Eppure, forse più ancora di tutti loro, al fianco di Mike risultano protagonisti i concorrenti. Il successo vero arriva con Giuliana Longari e prosegue soprattutto grazie a chi ha conquistato più volte il titolo di campione (ai profili dei “Supercampioni” è dedicato un capitolo apposito): nomi come Andrea Fabbricatore, Massimo Inardi, Marilena Buttafarro, Enzo Bottesini e Maria Luisa Migliari hanno lasciato il segno col loro stile, assolutamente personale e mai imposto per esigenze di spettacolo. Al pari degli altri concorrenti – che al conduttore, al contrario di oggi, danno rigorosamente del “lei” – hanno una buona cultura generale, essenziale per essere scelti, e il desiderio di mettere in comune passioni e aspirazioni. È soprattutto merito loro se Rischiatutto è diventato una pietra miliare della storia televisiva e si prepara a tornare in tv, sia pure affidato ad altre mani.
Un mito da sfatare
Si potrebbe finire qui, ma è difficile sorvolare su un passaggio del libro che demolisce, una volta per tutte, la leggenda televisiva per eccellenza. Perchè Pino Frisoli assieme a Eddy Anselmi, visionando tutte le puntate, ha accertato che Mike Bongiorno non ha mai detto «Ahiahiahiahi signora Longari, lei mi è caduta sull’uccello» ad alcun concorrente di Rischiatutto, men che meno a Maria Giuliana Toro, allora coniugata Longari (che, ironia della sorte, vinse la sua sesta puntata l’11 giugno 1970, stesso giorno di Italia-Israele dei Mondiali in Messico: sempre Frisoli aveva già provato che il telecronista Nicolò Carosio non diede del «negraccio» al guardalinee etiope di quell’incontro che aveva fatto annullare un gol agli azzurri, mentre fu Antonio Ghirelli a parlare in radio di «vendetta del Negus», frase che non piacque a un ingegnere etiope che scrisse una lettera di protesta al Messaggero).

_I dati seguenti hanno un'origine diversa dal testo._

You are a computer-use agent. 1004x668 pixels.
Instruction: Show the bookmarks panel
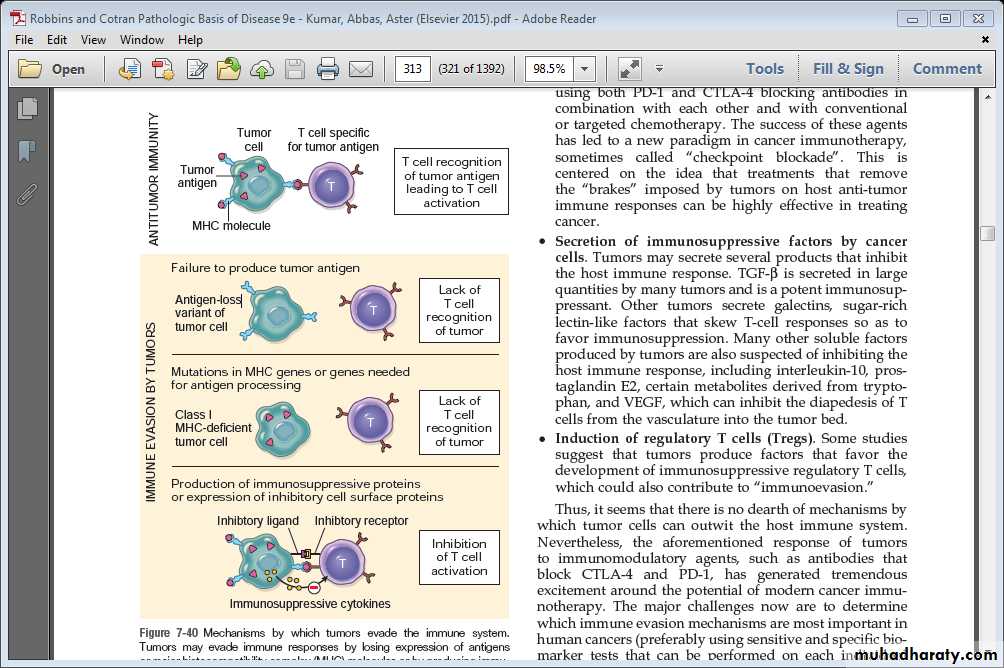[27, 151]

Mike era una fonte inesauribile di gaffe naturali e su YouTube si trovano frasi simili a quella tramandata, ma non ce n’è traccia in nessuna puntata del programma. Niente errori su domande sull’Uccello di fuoco di Stravinsky, come si lesse in passato: solo un vigoroso «Ahiahiahiahiahiahi, mi scusi se lo dico», dopo uno scivolone della Longari su una domanda da “Rischio”. Per Limiti la malcapitata era invece Maria Luisa Migliari, che il 17 maggio 1973 affrontò con gli altri concorrenti domande di ornitologia: nella registrazione però la frase incriminata non c’è. Si mettano il cuore in pace, i professionisti dello scandalo: il mito di Rischiatutto – il libro lo prova – esiste e resiste anche a prescindere da quell’episodio.